Zu diesem Themenbereich hat der GEW-Kreisverband Segeberg nach Norderstedt eingeladen und über 60 Personen sind gekommen. Das Thema scheint auf großes Interesse zu stoßen.
Durchgeführt haben die Veranstaltung Matthias Heidn und
Christian Steenbuck. Sie wiesen gleich zu Beginn darauf hin, dass sie keine
Rechtsberatung machen, sondern Informationen über
die Rechtslage und Gerichtsentscheidungen zu diversen Sachverhalten lieferten
und dies anhand von Beispielen aus dem schulischen Alltag anschaulich machten.

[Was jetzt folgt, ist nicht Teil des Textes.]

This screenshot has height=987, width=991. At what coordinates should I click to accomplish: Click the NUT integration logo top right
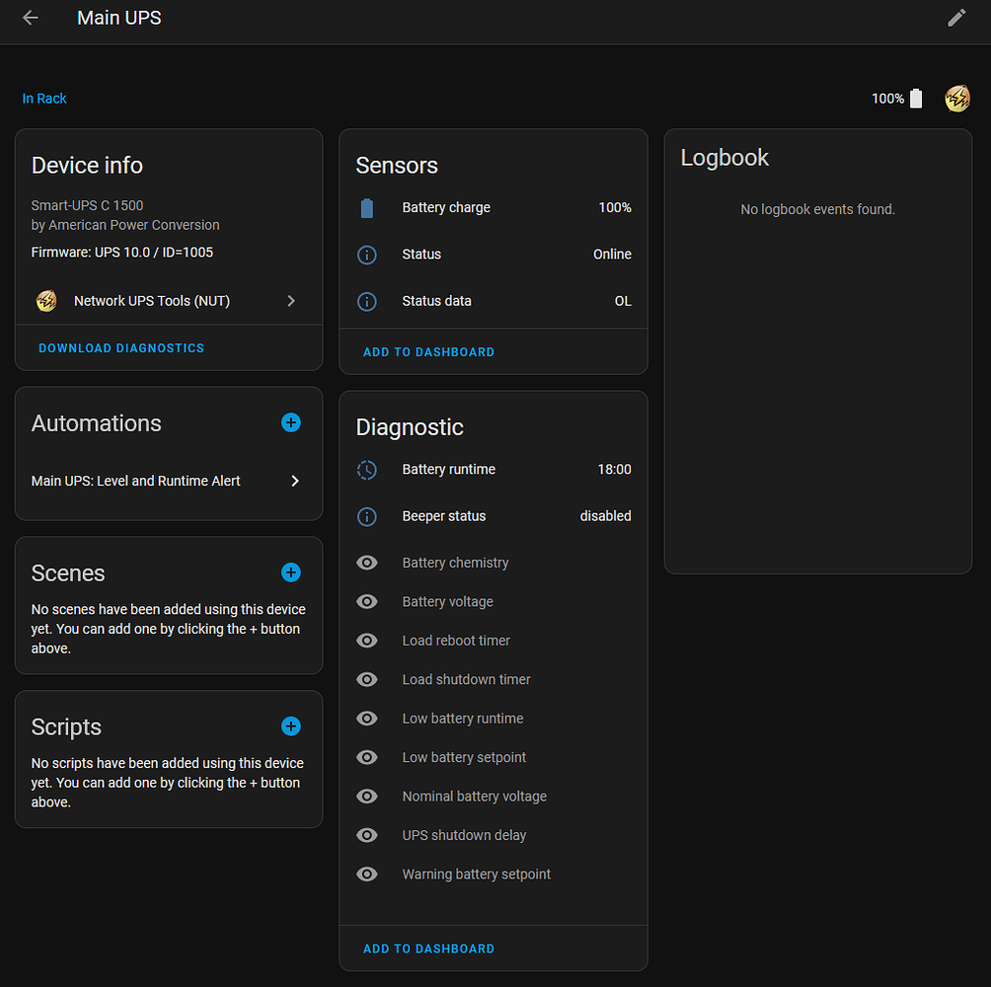tap(956, 99)
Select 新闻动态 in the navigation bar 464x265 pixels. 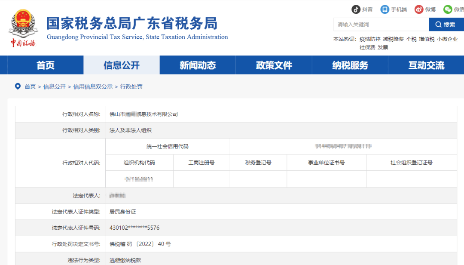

Inhaltlich ging es u.a. um das
Ein- oder Aussperren von Schülern,
den Toilettengang, die Intervention bei körperlichem
Einsatz, das Nachsitzen, die Strafarbeit oder ob man die Klasse zuschließen darf, um die Schüler nicht rausgehen zu
lassen. Es ging auch um den Umgang mit Smartphones in verschiedenen Kontexten,
das Züchtigen von Schülern und entwürdigende Handlungsweisen.
Da es immer
Einzelfallentscheidungen sind, die die Gerichte treffen, kann man sich nur am
allgemein gültigen
Rechtsrahmen orientieren. Also: Persönlichkeitsrecht,
Menschenwürde,
Menschenrechte, Recht auf gewaltfreie Erziehung und körperliche Unversehrtheit bilden den
Rechtsrahmen. Und an Gesetzen sind besonders zu beachten: das Grundgesetz, das
Bürgerliche
Gesetzbuch, das Strafrecht, das Schulgesetz und auch die UN
Menschenrechtscharta.
Klare Aussagen konnten die
Referenten zu einigen „No-goes“ machen: Toilettengang
verhindern, Züchtigung,
entwürdigende Maßnahmen, Kollektivstrafen,
Eingriffe in die Persönlichkeitsrechte.
Ansonsten gilt immer der Grundsatz der Verhältnismäßigkeit.
Es wurden Empfehlungen
diskutiert, die den Lehrkräften
– und auch den Schülerinnen und Schülern – mehr
Handlungssicherheit bringen können:
Die Schulen sollen Konzepte machen, Schulkonferenzbeschlüsse herbeiführen,
sollen in den Klassen und auf Lehrerkonferenzen diskutieren und konsequent den §25 Schulgesetz anwenden. Über Vorfälle, bei denen Gewalt im
Spiel ist, sollen die Schulleitung, die Schulaufsicht und gegebenenfalls auch
die Polizei informiert werden. Unterstützung
bieten u.a. KreisfachberaterInnen für
Erziehungshilfe, das IQSH, die SchulsozialarbeiterInnen und SchulpsychologInnen.
Mit einem guten Konzept und guter Präventionsarbeit
können schon im
Vorfeld viele Konfliktsituationen vermieden werden.
Am Ende der Veranstaltung wurde
deutlich, dass wir es mit einem enorm komplexen Themenbereich zu tun haben und
es keine Garantie für
bestimmte Ausgänge
gibt. Daher wurde herausgestellt, dass es auch aus diesem Grund wichtig ist,
Mitglied der GEW zu sein und man sich jederzeit an die Landesstelle für Rechtsschutz wenden kann
und dort gut beraten und juristisch begleitet wird.